__What the exercise asks__:
Could you transcribe every line of the material below word for word, leaving the pictures out of your answer?

[Pointing data for screenshots]

##############################

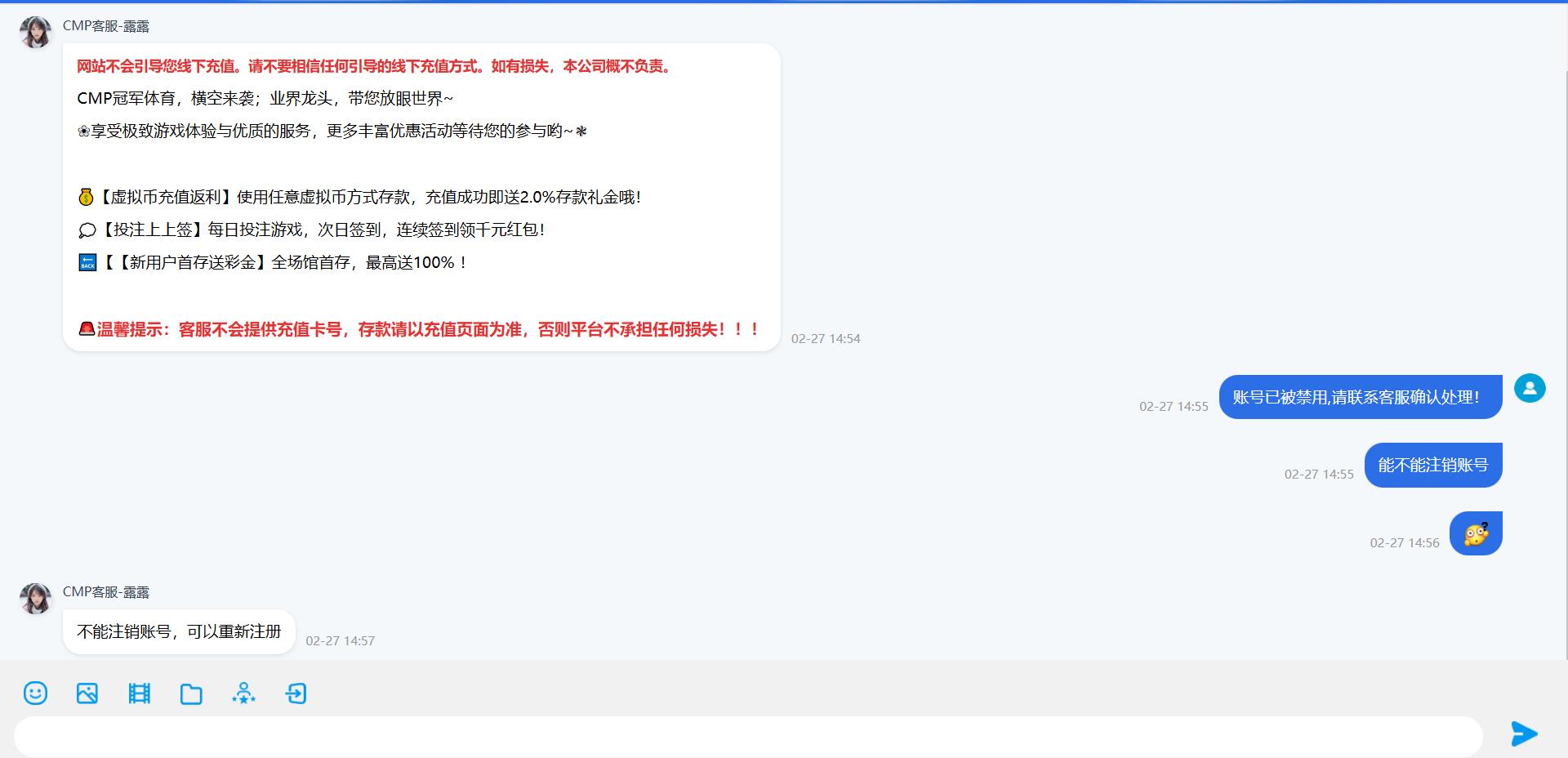Open the emoji picker
Viewport: 1568px width, 758px height.
pos(34,693)
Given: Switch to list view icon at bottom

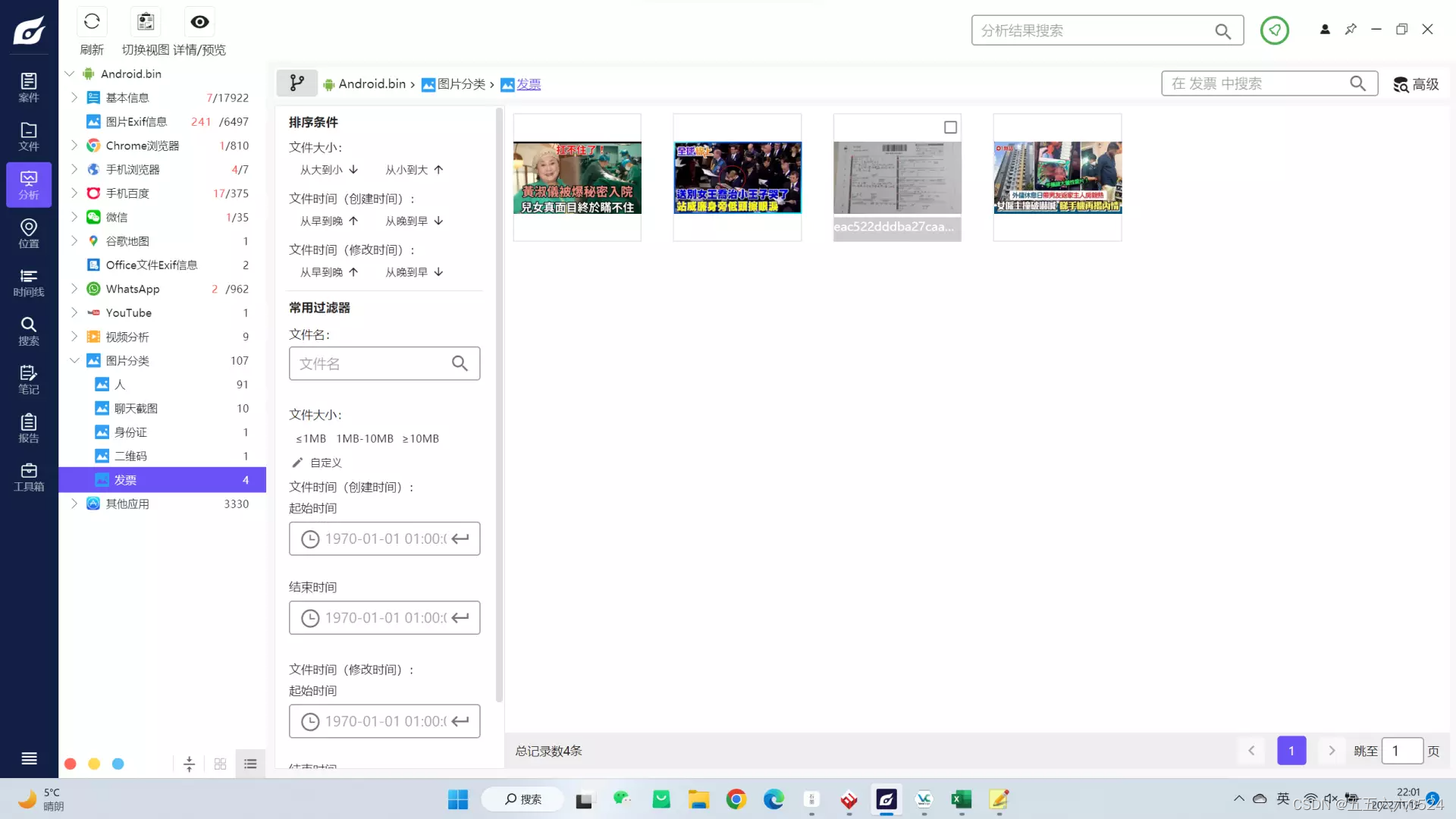Looking at the screenshot, I should point(250,764).
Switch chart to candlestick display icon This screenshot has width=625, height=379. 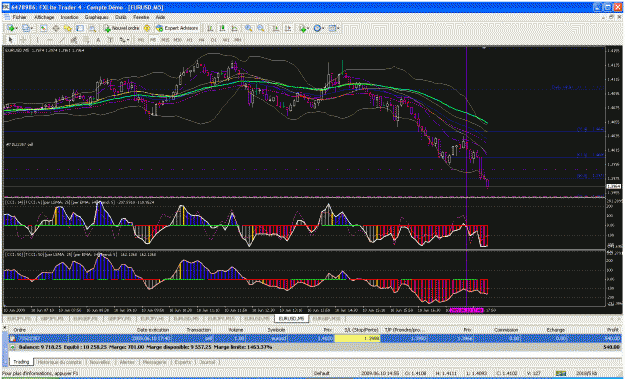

##############################

__The completed task__:
Open the emoji picker
Viewport: 1568px width, 758px height.
pos(34,693)
Given: Switch to list view icon at bottom

Looking at the screenshot, I should point(250,764).
Switch chart to candlestick display icon This screenshot has width=625, height=379. 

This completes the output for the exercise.